→ **Task to complete**: Include no pictures. Output exactly the lines from the one that contains "Task: Click the Designer button" through the final line of the entries.

- - -

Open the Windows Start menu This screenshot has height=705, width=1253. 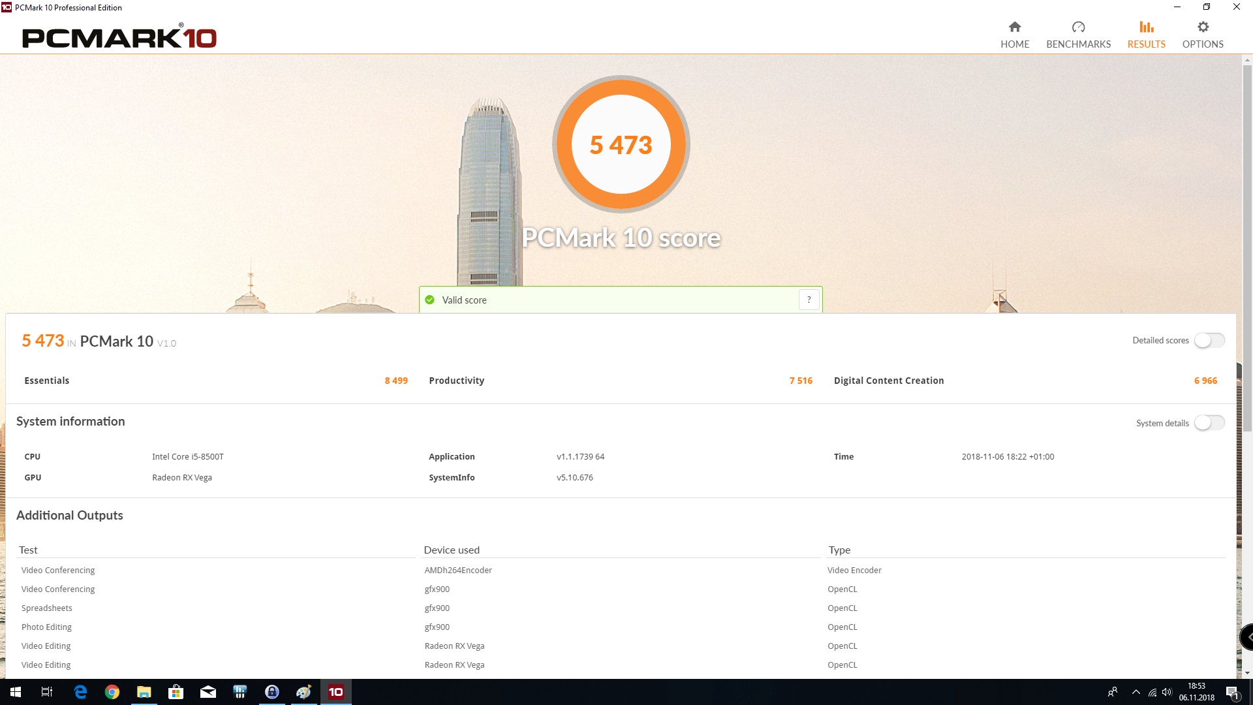click(x=16, y=692)
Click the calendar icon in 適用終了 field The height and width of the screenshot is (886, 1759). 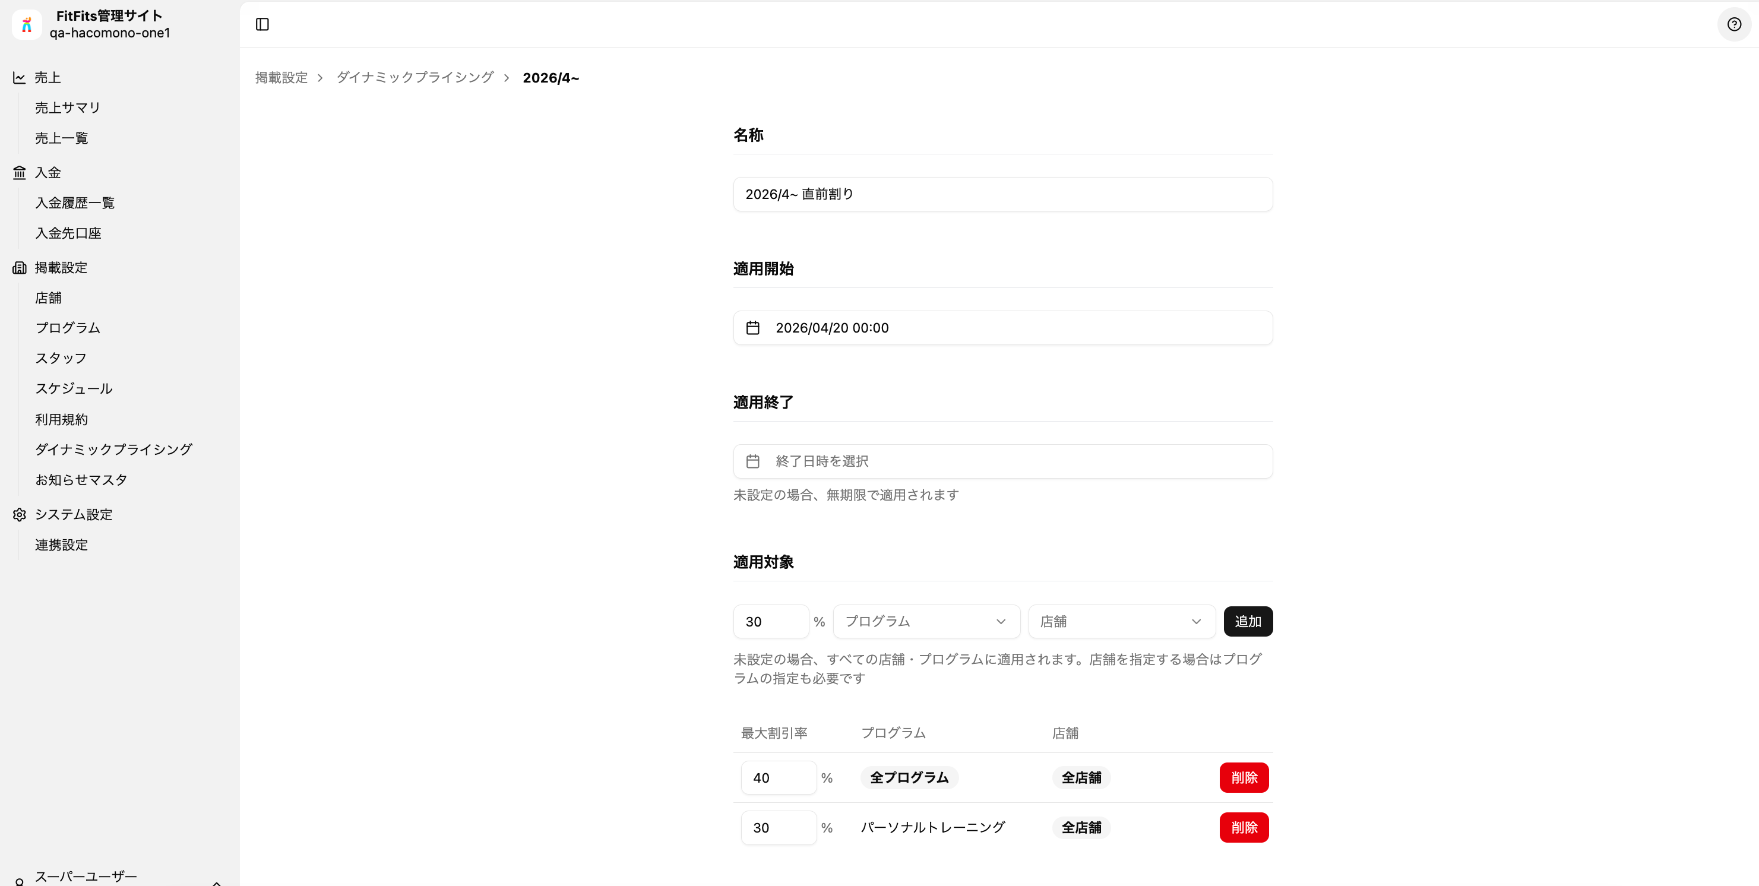(x=753, y=461)
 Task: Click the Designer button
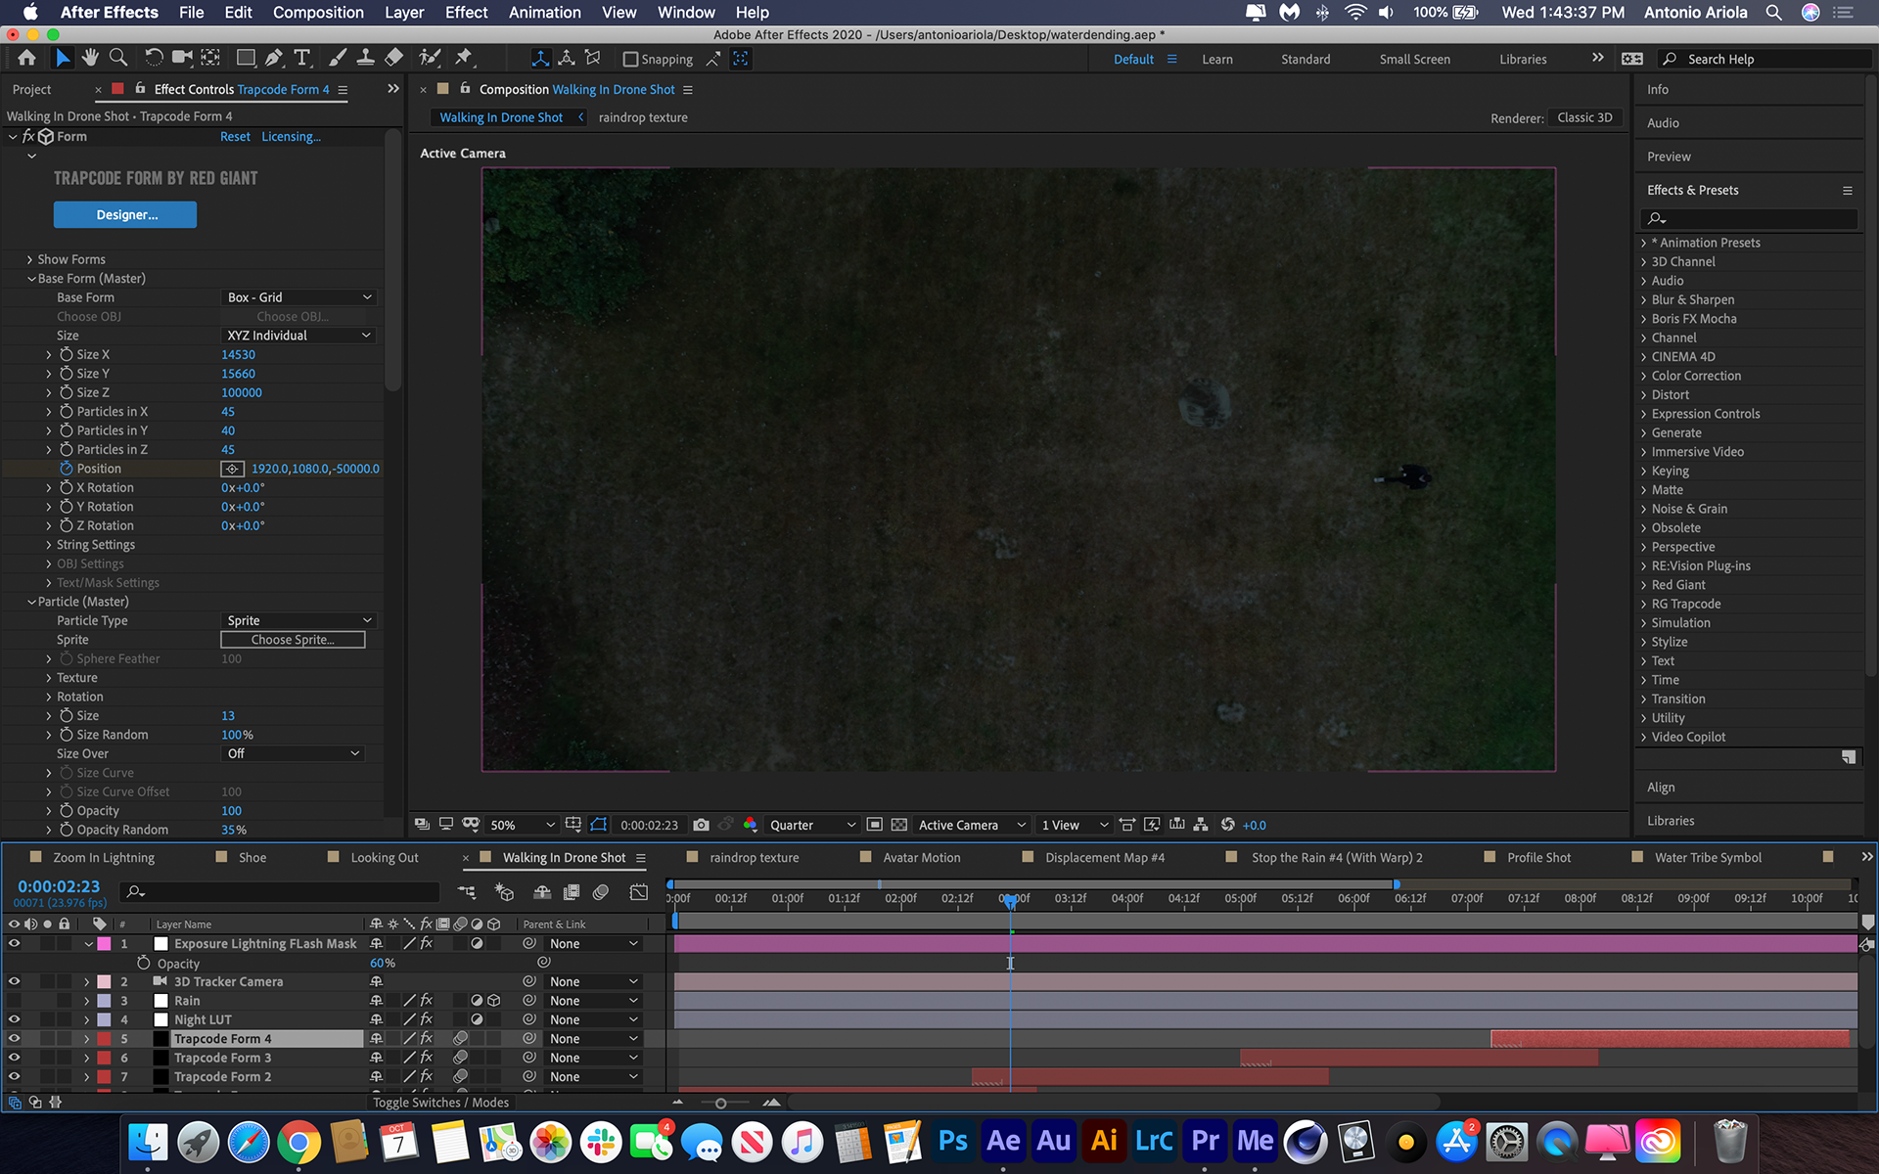(x=125, y=214)
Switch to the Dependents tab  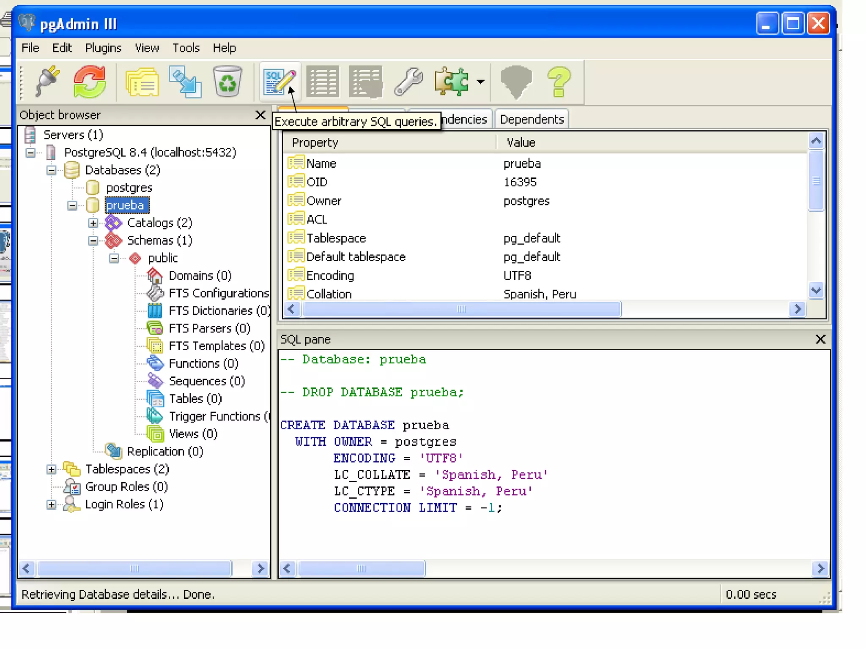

- - -

→ **Exercise answer**:
 Task: Click the Designer button
(x=125, y=214)
Switch to the Dependents tab  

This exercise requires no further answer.